>>>>
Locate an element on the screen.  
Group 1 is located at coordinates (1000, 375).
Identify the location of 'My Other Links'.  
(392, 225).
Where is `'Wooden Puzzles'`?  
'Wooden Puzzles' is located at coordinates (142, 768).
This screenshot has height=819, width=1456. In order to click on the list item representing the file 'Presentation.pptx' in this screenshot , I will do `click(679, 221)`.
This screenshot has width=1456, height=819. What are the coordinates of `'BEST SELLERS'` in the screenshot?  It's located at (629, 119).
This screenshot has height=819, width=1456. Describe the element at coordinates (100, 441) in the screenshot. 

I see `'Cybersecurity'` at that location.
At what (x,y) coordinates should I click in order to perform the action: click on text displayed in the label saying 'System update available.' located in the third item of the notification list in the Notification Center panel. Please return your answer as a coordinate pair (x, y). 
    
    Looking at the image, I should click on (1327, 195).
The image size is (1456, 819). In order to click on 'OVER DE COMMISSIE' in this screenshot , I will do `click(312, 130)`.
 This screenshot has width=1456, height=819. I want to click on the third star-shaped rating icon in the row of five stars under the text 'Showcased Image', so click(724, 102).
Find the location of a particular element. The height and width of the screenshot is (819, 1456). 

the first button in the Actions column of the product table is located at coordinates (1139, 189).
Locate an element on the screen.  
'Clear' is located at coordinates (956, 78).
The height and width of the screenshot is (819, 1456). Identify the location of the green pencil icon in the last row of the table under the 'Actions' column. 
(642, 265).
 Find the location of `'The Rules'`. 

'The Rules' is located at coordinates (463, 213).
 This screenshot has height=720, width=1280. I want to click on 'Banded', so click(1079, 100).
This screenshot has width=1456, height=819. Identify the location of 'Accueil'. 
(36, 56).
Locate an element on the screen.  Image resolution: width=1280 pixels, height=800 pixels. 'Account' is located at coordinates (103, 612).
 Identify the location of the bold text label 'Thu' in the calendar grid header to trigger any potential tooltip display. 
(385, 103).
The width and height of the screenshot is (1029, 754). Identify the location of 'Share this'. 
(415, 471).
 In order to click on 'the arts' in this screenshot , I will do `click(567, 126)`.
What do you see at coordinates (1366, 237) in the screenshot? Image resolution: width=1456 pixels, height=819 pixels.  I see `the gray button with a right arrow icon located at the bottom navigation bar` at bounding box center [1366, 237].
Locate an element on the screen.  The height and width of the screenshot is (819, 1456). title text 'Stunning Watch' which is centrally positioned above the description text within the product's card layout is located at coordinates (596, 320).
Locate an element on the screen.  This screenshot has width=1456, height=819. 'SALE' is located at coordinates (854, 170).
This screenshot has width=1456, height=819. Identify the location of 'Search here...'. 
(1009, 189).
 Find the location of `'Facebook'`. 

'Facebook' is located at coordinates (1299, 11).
<<<<
Copy out every row above word for word, leaving each line unchanged.

## Output below
Locate an element on the screen.  
Group 1 is located at coordinates (1000, 375).
Identify the location of 'My Other Links'.  
(392, 225).
Where is `'Wooden Puzzles'`?  
'Wooden Puzzles' is located at coordinates (142, 768).
This screenshot has height=819, width=1456. In order to click on the list item representing the file 'Presentation.pptx' in this screenshot , I will do `click(679, 221)`.
This screenshot has width=1456, height=819. What are the coordinates of `'BEST SELLERS'` in the screenshot?  It's located at (629, 119).
This screenshot has height=819, width=1456. Describe the element at coordinates (100, 441) in the screenshot. 

I see `'Cybersecurity'` at that location.
At what (x,y) coordinates should I click in order to perform the action: click on text displayed in the label saying 'System update available.' located in the third item of the notification list in the Notification Center panel. Please return your answer as a coordinate pair (x, y). 
    
    Looking at the image, I should click on (1327, 195).
The image size is (1456, 819). In order to click on 'OVER DE COMMISSIE' in this screenshot , I will do `click(312, 130)`.
 This screenshot has width=1456, height=819. I want to click on the third star-shaped rating icon in the row of five stars under the text 'Showcased Image', so click(724, 102).
Find the location of a particular element. The height and width of the screenshot is (819, 1456). 

the first button in the Actions column of the product table is located at coordinates (1139, 189).
Locate an element on the screen.  
'Clear' is located at coordinates (956, 78).
The height and width of the screenshot is (819, 1456). Identify the location of the green pencil icon in the last row of the table under the 'Actions' column. 
(642, 265).
 Find the location of `'The Rules'`. 

'The Rules' is located at coordinates (463, 213).
 This screenshot has height=720, width=1280. I want to click on 'Banded', so click(1079, 100).
This screenshot has width=1456, height=819. Identify the location of 'Accueil'. 
(36, 56).
Locate an element on the screen.  Image resolution: width=1280 pixels, height=800 pixels. 'Account' is located at coordinates (103, 612).
 Identify the location of the bold text label 'Thu' in the calendar grid header to trigger any potential tooltip display. 
(385, 103).
The width and height of the screenshot is (1029, 754). Identify the location of 'Share this'. 
(415, 471).
 In order to click on 'the arts' in this screenshot , I will do `click(567, 126)`.
What do you see at coordinates (1366, 237) in the screenshot? Image resolution: width=1456 pixels, height=819 pixels.  I see `the gray button with a right arrow icon located at the bottom navigation bar` at bounding box center [1366, 237].
Locate an element on the screen.  The height and width of the screenshot is (819, 1456). title text 'Stunning Watch' which is centrally positioned above the description text within the product's card layout is located at coordinates (596, 320).
Locate an element on the screen.  This screenshot has width=1456, height=819. 'SALE' is located at coordinates (854, 170).
This screenshot has width=1456, height=819. Identify the location of 'Search here...'. 
(1009, 189).
 Find the location of `'Facebook'`. 

'Facebook' is located at coordinates (1299, 11).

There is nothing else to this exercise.